[Textauszug]

-- -- --

Corona-Dunkelziffer in München:"Die Inzidenz ist mit Sicherheit zweimal so hoch"

Corona-Dunkelziffer in München: Geimpft werde im Moment wieder etwas mehr, heißt es von der Stadt.

Geimpft werde im Moment wieder etwas mehr, heißt es von der Stadt.

(Foto: Wolfgang Maria Weber/Imago)

Seitdem Schnelltests nicht mehr für jeden kostenlos sind, dürften die offiziellen Corona-Zahlen weit von der Wirklichkeit abweichen. Die Lage in den Krankenhäusern verschärft sich wieder.

Von Nicole Graner

Die Corona-Zahlen für München steigen langsam, aber stetig. Am Donnerstag lag die Sieben-Tage-Inzidenz bei 864,7. "Wir sind mitten in einer Welle", kommentierte Referentin Beatrix Zurek (SPD) die Zahlen im Gesundheitsausschuss. Gefühlt ist die Welle längst ein Dauerzustand. Doch eines ist anders: Die Dunkelziffer dürfte weit höher sein als bisher. Schnelltests sind nicht mehr für jeden kostenlos verfügbar, und durch Omikron - der Suptyp BA.5 ist mit 82 Prozent die derzeit vorherrschende Variante - ist der Verlauf oft milder, weswegen mutmaßlich viele Erkrankte gar nicht mehr registriert werden. "Die Inzidenz ist mit Sicherheit zweimal so hoch", glaubt Zurek.

Tatsächlich wird immer weniger getestet: Zwar werden weiterhin 176 Stationen in der Stadt betrieben, aber die Auslastung liege gerade mal bei fünf Prozent, so Zurek. 88 000 Schnelltests könne man täglich durchführen - doch derzeit liege der Durchschnitt bei gerade mal 4307 pro Tag. Geimpft werde im Moment zwar wieder etwas mehr, im Zentrum im Gasteig und in zwei weiteren Stationen seien acht Teams im Einsatz, aber das alles sei ein "wirklich mühsames Geschäft". Weil man nach Vorgabe des bayerischen Staatsministeriums für Gesundheit und Pflege die Impfkapazität bis Mitte September erhöhen müsse, werde man trotzdem im Gasteig im ersten Stock erweitern.

Dass die Pandemie längst noch nicht vorbei ist, belegen auch die Zahlen aus den Münchner Krankenhäusern: 439 Betten mit bestätigten Covid-19-Fällen werden aktuell gemeldet, 38 davon sind Intensivbetten und zehn sind Betten in der Intensivüberwachungspflege. Insgesamt sind das 95 belegte Corona-Betten mehr als noch die Woche zuvor. Der Geschäftsführer der München Klinik, Axel Fischer, zieht einen Vergleich: Vor einem Jahr, am 19. Juli 2021, lagen gerade mal zwei Erkrankte auf den Corona-Stationen der München Klinik und zwei auf der Intensivstation. Die Inzidenz lag bei 18. Genau ein Jahr später, am 19. Juli 2022, lag die Inzidenz bei 806, 146 Covid-Patienten lagen in den Klinikbetten und zwölf auf der Intensivstation. Hinzu kämen die vielen Personalausfälle wegen Corona. "Das alles geht völlig in die falsche Richtung", sagt Fischer. Aus Berlin höre man auch nichts mehr, wie es denn nun weitergehen solle.

-- -- --

[Datenauszug]
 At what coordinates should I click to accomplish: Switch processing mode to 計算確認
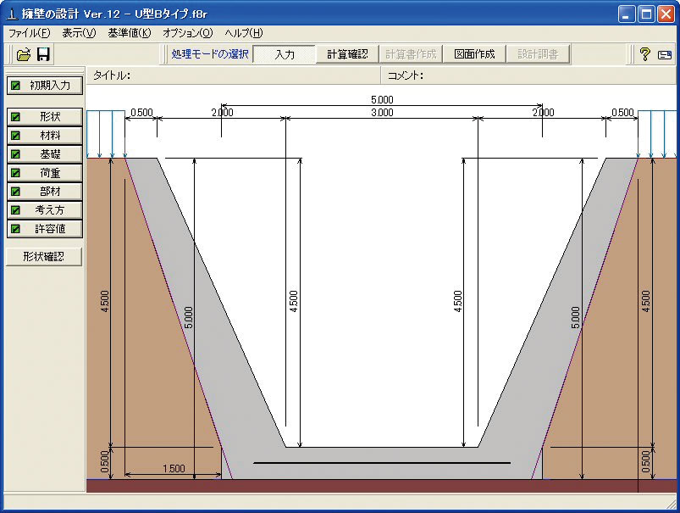pyautogui.click(x=347, y=54)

-- -- --

[Aufgabe A]
Beantworte zum Artikel über die Corona-Lage in München diese Fragen:
(i) Wie hoch war die Sieben-Tage-Inzidenz in München am Donnerstag?
(ii) Wie viele Schnelltests werden derzeit im Durchschnitt pro Tag durchgeführt?
(iii) Wie viele der 439 gemeldeten Betten mit bestätigten Covid-19-Fällen sind Intensivbetten?
[Aufgabe B]
Schreibe den Artikel über die Corona-Lage in München nach seinem letzten Satz weiter.

[Antwort A]
(i) 864,7
(ii) 4307
(iii) 38

[Antwort B]
48 000 Menschen haben Schätzungen zufolge in München mit Long Covid zu kämpfen

Und Corona wird noch weitere Spuren hinterlassen. Die SPD, die Grünen und die Linke hatten das Gesundheitsreferat in drei Anträgen dazu aufgefordert, die aktuelle Versorgungssituation für Long-Covid-Betroffene aufzuzeigen. Nach einer Schätzung von Experten und der Weltgesundheitsorganisation (WHO) haben etwa zehn Prozent der an Sars-CoV-2-Erkrankten mit Spätfolgen zu kämpfen. In München wären das rund 48 000 Menschen.

In der Stadt gibt es diverse medizinische Versorgungsangebote für Menschen, die unter Long Covid leiden, in ambulanter Form oder mit speziellen Sprechstunden an verschiedenen Münchner Kliniken. In der München Klinik Harlaching gibt es unter anderem eine Tagesklinik zur Versorgung von Patientinnen und Patienten sowie eine psychosomatische Institutsambulanz. Die individuelle Versorgung sei gewährleistet, betont das Gesundheitsreferat in seiner Vorlage. "Aber", sagt Zurek, "wir werden uns in der nächsten Zeit damit noch mehr befassen müssen." Denn die Gefahr einer Long-Covid-Erkrankung steige nach jeder Infektion. Und es gibt noch ein weiteres Problem: Weil es oft schwierig ist, die Symptome der Betroffenen mit Long Covid in Zusammenhang zu bringen, ist die Dunkelziffer auch hier wohl sehr hoch.